Fastest local cache backend possible for Django

Friday, Aug 4, 2017
11 comments Python, Web development, Django

I did another couple of benchmarks of different cache backends in Django. This is an extension/update on Fastest cache backend possible for Django published a couple of months ago. This benchmarking isn't as elaborate as the last one. Fewer tests and fewer variables.

I have another app where I use a lot of caching. This web application will run its cache server on the same virtual machine. So no separation of cache server and web head(s). Just one Django server talking to localhost:11211 (memcached's default port) and localhost:6379 (Redis's default port).

Also in this benchmark, the keys were slightly smaller. To simulate my applications "realistic needs" I made the benchmark fall on roughly 80% cache hits and 20% cache misses. The cache keys were 1 to 3 characters long and the cache values lists of strings always 30 items long (e.g. len(['abc', 'def', 'cba', ... , 'cab']) == 30).

Also, in this benchmark I was too lazy to test all different parsers, serializers and compressors that django-redis supports. I only test python-memcached==1.58 versus django-redis==4.8.0 versus django-redis==4.8.0 && msgpack-python==0.4.8.

The results are quite "boring". There's basically not enough difference to matter.

Config	Average	Median	Compared to fastest
memcache	4.51s	3.90s	100%
redis	5.41s	4.61s	84.7%
redis_msgpack	5.16s	4.40s	88.8%

UPDATE

As Hal pointed out in the comment, when you know the web server and the memcached server is on the same computer you should use UNIX sockets. They're "obviously" faster since the lack of HTTP overhead at the cost of it doesn't work over a network.

Because running memcached on a socket on OSX is a hassle I only have one benchmark. Note! This basically compares good old django.core.cache.backends.memcached.MemcachedCache with two different locations.

Config	Average	Median	Compared to fastest
127.0.0.1:11211	3.33s	3.34s	81.3%
unix:/tmp/memcached.sock	2.66s	2.71s	100%

But there's more! Another option is to use pylibmc which is a Python client written in C. By the way, my Python I use for these microbenchmarks is Python 3.5.

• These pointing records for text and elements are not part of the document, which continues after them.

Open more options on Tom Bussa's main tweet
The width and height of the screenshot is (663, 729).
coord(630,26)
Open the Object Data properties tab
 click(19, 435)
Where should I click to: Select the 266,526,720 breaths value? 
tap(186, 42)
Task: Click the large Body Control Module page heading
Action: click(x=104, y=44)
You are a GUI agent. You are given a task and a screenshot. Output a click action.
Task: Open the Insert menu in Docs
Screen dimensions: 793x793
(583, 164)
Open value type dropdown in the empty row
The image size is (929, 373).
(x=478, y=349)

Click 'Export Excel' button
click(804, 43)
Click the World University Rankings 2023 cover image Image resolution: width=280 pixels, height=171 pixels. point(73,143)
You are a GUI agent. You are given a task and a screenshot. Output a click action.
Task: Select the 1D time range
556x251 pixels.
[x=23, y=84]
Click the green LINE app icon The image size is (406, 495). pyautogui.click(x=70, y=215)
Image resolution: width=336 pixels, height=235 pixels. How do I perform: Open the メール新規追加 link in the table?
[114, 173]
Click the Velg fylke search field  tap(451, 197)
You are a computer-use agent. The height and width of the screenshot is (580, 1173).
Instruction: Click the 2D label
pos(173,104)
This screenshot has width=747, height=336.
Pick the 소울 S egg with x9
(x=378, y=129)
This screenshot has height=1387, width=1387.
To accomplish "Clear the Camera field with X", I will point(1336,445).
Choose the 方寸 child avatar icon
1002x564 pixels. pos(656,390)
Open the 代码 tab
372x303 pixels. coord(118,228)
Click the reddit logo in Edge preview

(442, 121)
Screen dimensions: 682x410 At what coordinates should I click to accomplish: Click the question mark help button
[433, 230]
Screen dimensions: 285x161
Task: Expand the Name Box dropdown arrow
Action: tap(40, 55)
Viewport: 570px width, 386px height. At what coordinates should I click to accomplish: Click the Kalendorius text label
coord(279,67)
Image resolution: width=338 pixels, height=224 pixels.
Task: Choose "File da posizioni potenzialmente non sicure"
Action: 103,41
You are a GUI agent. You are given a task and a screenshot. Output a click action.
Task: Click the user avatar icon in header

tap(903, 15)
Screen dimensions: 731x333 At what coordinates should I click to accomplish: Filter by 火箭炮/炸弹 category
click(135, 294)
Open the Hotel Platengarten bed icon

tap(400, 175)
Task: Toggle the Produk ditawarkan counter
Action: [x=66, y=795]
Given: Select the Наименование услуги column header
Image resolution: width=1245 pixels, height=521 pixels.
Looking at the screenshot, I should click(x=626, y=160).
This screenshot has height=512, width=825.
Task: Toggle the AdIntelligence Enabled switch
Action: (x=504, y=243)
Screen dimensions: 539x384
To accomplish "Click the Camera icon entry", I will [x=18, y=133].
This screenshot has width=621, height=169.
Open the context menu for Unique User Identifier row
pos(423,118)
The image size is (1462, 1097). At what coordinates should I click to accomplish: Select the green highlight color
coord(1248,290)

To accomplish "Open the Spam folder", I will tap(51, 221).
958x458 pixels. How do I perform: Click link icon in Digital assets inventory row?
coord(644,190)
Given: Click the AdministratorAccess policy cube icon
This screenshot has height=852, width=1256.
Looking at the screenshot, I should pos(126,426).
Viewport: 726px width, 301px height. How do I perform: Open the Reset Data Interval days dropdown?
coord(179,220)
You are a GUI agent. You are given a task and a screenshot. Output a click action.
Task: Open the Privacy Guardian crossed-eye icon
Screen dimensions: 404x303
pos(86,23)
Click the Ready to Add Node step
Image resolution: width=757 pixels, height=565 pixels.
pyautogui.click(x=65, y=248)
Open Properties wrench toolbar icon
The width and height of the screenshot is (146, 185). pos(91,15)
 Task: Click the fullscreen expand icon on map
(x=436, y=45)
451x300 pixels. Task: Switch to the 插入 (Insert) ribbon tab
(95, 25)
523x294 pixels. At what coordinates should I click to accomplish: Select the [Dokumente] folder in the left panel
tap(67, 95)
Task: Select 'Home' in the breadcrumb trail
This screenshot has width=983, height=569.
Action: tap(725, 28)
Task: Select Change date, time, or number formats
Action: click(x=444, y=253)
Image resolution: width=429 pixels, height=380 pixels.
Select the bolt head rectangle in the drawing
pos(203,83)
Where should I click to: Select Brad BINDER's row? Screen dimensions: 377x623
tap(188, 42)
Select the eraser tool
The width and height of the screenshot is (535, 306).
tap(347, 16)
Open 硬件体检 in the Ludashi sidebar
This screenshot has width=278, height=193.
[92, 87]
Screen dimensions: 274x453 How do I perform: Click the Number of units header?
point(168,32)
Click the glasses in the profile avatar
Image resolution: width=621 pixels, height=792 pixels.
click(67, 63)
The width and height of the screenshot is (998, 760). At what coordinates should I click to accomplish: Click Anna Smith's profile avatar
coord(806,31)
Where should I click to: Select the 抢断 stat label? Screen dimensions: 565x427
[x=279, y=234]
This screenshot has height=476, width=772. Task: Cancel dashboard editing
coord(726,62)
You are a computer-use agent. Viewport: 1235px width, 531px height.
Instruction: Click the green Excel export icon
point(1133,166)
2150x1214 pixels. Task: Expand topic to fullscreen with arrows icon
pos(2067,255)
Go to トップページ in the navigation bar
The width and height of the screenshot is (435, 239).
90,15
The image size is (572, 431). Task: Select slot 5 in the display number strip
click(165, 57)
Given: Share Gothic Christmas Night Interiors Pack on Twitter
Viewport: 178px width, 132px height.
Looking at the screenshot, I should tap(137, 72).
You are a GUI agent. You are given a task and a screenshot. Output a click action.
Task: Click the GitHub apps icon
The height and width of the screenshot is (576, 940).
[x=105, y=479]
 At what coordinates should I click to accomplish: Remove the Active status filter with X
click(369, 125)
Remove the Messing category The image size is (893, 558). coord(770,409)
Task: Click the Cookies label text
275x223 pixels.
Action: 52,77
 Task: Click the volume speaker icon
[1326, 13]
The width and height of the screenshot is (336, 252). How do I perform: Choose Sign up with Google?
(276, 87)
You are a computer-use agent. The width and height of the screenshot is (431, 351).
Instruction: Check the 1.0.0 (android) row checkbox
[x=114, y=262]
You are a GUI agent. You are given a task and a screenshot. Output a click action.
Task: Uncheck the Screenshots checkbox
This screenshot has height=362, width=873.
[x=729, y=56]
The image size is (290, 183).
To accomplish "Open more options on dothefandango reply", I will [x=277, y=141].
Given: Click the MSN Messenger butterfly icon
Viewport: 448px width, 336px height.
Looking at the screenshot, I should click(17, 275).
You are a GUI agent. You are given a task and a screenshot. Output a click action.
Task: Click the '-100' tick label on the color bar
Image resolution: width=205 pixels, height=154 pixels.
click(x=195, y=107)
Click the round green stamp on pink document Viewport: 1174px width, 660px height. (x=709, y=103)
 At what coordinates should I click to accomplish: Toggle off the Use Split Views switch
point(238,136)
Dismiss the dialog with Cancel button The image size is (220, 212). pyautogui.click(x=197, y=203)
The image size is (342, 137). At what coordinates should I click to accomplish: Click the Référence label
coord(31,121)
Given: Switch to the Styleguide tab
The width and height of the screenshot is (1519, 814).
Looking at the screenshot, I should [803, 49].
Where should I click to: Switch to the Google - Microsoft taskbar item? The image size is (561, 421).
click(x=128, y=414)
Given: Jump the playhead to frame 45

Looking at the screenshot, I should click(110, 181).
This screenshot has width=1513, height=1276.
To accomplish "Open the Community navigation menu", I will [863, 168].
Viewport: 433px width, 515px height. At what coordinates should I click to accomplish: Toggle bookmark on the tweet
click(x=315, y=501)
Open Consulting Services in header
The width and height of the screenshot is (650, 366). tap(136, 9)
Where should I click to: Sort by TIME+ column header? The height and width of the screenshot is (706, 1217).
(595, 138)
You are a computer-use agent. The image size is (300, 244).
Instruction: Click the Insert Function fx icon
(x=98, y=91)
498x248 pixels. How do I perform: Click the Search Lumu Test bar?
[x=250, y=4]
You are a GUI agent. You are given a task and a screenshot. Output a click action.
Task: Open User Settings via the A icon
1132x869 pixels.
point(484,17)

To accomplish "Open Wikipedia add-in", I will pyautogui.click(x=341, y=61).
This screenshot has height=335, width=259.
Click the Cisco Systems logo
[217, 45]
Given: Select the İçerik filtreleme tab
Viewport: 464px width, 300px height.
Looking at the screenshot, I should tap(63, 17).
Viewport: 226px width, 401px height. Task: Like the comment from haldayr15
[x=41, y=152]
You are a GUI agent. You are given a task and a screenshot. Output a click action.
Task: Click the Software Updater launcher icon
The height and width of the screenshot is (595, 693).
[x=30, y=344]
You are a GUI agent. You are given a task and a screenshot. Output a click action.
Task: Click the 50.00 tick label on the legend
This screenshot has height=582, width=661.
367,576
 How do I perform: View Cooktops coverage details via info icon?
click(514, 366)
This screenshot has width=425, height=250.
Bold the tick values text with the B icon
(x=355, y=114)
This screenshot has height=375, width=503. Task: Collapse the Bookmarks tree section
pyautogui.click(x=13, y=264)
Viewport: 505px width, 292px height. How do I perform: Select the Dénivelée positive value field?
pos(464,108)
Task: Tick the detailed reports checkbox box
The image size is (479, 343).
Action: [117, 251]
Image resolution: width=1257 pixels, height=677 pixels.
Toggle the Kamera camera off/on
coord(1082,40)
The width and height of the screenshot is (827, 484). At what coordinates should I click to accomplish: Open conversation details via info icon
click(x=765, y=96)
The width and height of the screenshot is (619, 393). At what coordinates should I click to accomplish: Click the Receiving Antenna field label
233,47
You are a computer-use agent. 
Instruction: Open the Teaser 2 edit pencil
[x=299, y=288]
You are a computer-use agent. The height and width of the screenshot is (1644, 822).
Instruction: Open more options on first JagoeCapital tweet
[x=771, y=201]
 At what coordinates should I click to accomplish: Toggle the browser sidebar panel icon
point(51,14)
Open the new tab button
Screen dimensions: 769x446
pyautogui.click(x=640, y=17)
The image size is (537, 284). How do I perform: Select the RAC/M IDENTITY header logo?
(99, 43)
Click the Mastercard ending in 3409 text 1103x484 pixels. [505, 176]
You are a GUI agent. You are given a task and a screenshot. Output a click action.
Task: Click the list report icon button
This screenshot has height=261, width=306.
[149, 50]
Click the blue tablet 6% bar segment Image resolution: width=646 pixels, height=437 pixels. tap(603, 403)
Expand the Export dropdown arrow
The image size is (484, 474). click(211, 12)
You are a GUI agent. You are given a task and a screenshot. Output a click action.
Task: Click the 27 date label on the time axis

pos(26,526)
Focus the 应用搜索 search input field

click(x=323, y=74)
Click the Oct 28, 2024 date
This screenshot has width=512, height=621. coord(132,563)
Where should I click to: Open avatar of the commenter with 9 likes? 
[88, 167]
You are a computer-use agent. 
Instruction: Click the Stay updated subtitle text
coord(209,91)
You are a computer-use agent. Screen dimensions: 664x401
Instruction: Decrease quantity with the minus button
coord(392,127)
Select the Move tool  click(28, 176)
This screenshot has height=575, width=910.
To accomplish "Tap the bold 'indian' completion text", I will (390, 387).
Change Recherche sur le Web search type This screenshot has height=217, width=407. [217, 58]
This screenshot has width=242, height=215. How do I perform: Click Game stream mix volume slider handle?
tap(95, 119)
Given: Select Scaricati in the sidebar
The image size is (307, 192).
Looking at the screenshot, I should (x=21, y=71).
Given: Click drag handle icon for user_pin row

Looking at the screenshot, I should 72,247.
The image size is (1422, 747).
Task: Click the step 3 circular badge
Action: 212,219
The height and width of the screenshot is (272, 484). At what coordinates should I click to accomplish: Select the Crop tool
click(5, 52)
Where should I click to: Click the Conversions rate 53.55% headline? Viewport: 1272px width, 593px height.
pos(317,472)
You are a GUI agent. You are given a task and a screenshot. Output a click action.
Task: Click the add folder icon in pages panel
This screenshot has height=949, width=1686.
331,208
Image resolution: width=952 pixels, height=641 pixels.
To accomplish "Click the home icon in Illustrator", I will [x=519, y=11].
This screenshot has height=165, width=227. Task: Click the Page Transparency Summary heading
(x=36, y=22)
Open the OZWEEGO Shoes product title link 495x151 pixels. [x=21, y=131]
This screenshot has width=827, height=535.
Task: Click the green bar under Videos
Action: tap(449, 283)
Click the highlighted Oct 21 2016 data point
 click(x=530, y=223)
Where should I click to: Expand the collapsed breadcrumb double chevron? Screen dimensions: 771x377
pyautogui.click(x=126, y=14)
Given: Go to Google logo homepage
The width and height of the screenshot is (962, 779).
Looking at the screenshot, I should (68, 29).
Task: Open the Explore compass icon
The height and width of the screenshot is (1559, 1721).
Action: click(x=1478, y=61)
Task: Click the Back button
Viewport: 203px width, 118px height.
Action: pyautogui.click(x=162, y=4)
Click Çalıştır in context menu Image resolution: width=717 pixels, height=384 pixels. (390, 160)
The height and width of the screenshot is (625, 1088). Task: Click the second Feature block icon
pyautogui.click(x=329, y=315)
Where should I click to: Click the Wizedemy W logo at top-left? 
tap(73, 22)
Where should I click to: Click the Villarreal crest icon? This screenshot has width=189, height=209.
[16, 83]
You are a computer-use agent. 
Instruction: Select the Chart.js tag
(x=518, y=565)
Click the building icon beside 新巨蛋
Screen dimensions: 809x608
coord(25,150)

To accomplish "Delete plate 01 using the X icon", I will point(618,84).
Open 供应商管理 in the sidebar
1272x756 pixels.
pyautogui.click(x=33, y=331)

Unfortunately I'm too lazy/too busy to do a matrix comparison of pylibmc on TCP versus UNIX socket. Here are the comparison results of using python-memcached versus pylibmc:

Client	Average	Median	Compared to fastest
python-memcached	3.52s	3.52s	62.9%
pylibmc	2.31s	2.22s	100%

UPDATE 2

Seems my luck someone else has done the matrix comparison of python-memcached vs pylibmc on TCP vs UNIX socket:

https://plot.ly/~jensens/36.embed

Comments

Post your own comment

Chris Warrick August 5, 2017

You forgot the most important thing: how fast is it without any cache server? Or perhaps caching is not worth using?

Peter Bengtsson August 5, 2017

That obviously depends on a zillion things.
But yes, for some things you can use thread safe global containers in memory of you don't mind repeating the memory for every gunicorn/uwsgi process.

Oli Warner August 5, 2017

Or locmem.

Peter Bengtsson August 6, 2017

Lonnen, like any global container means the memory has to be "duplicated" per process. With 4 CPUs you might have 9 separate processes and thus 9x the amount of memory usage on the whole server.

Braun October 10, 2017

But shouldn't locmem be considered in the case of a small relatively-static dataset being accessed: such as configurations or something similar? supposing the entire dataset to be cached is 1MB and you're running 9 process, then that's an overhead of 9MB...wouldn't local memory access be more performant than a remote service access? This may be an edge case but could lead to serious performance implications in different scenarios: for example if you're looking up 10 different configurations for each request..

Peter Bengtsson October 10, 2017

Not only are you storing the same piece of data 9 times you also have possibly 8 cache misses.
Definitely more performant than a remote service but a cache server on localhost is just as performant.

Hal August 5, 2017

You can redo the test using socket connections ;)
If you can cache locally - sockets can be up to 30% faster than TCP/IP based comms.

Peter Bengtsson August 6, 2017

I'll try. Now where did I put that benchmark code?

Peter Bengtsson August 7, 2017

See UPDATE above.

Giorgio Salluzzo August 8, 2017

Did you try installing `hiredis`? `redis-py` uses it when parsing if available.

Giorgio Salluzzo August 8, 2017

Try installing `hiredis` together with `redis-py`, it uses it when parsin if available.